Work instructions: Once you have checked each line below, report only the number of lines that contain the word "This".

(Beginning of Source material)

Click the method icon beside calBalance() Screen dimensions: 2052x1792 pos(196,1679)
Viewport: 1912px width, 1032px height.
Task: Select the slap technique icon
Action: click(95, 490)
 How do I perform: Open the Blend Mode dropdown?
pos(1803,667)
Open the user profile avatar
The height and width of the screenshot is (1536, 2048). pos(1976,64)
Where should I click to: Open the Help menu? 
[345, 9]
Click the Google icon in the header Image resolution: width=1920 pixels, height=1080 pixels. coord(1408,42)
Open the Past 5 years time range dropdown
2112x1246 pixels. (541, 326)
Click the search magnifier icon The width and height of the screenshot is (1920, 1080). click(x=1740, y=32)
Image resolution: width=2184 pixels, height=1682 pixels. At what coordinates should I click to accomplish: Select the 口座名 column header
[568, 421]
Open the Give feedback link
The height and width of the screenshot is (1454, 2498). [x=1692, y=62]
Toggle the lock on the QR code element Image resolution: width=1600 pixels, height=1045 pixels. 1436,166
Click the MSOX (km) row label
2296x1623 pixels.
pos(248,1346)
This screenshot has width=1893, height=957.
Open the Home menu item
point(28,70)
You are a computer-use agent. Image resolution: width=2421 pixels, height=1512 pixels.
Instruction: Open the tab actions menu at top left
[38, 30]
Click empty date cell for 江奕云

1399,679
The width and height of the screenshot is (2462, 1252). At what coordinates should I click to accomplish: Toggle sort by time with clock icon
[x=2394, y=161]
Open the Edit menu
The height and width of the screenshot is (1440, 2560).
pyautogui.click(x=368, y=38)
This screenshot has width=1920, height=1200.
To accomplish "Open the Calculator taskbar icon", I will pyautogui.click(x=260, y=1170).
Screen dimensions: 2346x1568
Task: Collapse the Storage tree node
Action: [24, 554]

(End of Source material)

Problem solution: 2